TEXT PROVIDED:

Morphometric diversity of the mussel Brachidontes pharaonis in different coastal environments

  • Authors: Curatolo, T; Sarà, G; Arculeo, M; Lo Brutto, S
  • Publication year: 2010
  • Type: Proceedings
  • Key words: Geometric morphometrics, invasive marine species, Brachidontes pharaonis
  • OA Link: http://hdl.handle.net/10447/59587

Abstract

In the debate on how and why biodiversity evolves spatially and temporally and in an attempt to assess the further effects of anthropogenic activities, the ability of marine invertebrate to express a large spectrum of phenotypical plasticity can have a central role. The ability of a single genotype to produce more than one alternative form of morphology and/or physiological state should be larger in species living in highly changing waters like shallow habitats. Invertebrates, there, usually experience ample changes of temperature and food availability on annual, seasonal, diurnal and hourly bases which are the two main drivers leading the life histories of these organisms. In such circumstances they are expected to have a larger ability to express plastic phenotypic traits respect to species living under more stable conditions. Hence, the geometric morphometry is informative in understanding if morphology of sessile bivalves significantly changes as a function of different conditions of environmental variability. Here we focus on Brachidontes pharaonis as a model of our morphometric study as it spans intertidal, subtidal and shallow Mediterranean habitats with a range of physical and biological characteristics, colonising valuable shallow habitats. Specimens where collected from habitats at different degree of thermal variability throughout the Sicily: shallow waters (Stagnone di Marsala and Vendicari lagoons), some typical intertidal marine substrates and from pillars of a power plant (T. Imerese). Geometric morphometric analysis carried out on 248 specimens by means the MakeFan6 and MophoJ 1.01 softwares allowed us to individuate differences in the shell shape. Significant differences of morphotypes appeared to be variable with temperature in that shallow specimens formed a significant distinct cluster respect to marine organisms although we detected a partial overlapping among them, while power plant specimens were at all different from all other mussels.

AVAILABLE DATA:

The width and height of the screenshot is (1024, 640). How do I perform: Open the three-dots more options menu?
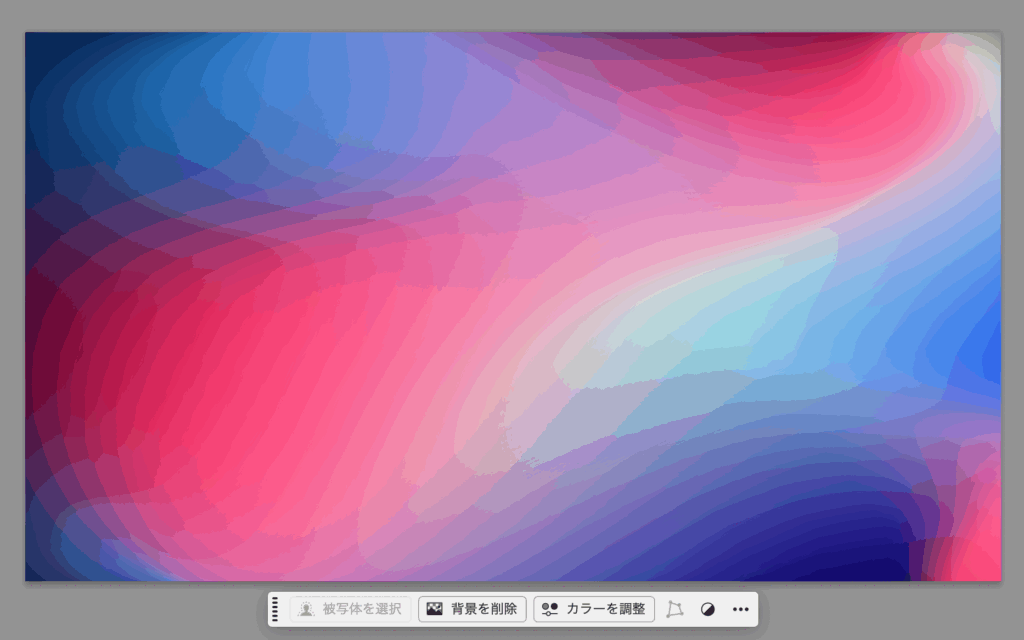point(740,609)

WHAT THIS TASK INVOLVES: Translate this sentence from the mussel abstract into Spanish: "The ability of a single genotype to produce more than one alternative form of morphology and/or physiological state should be larger in species living in highly changing waters like shallow habitats."

TASK OUTPUT: La capacidad de un solo genotipo para producir más de una forma alternativa de morfología y/o de estado fisiológico debería ser mayor en las especies que viven en aguas muy cambiantes, como los hábitats someros.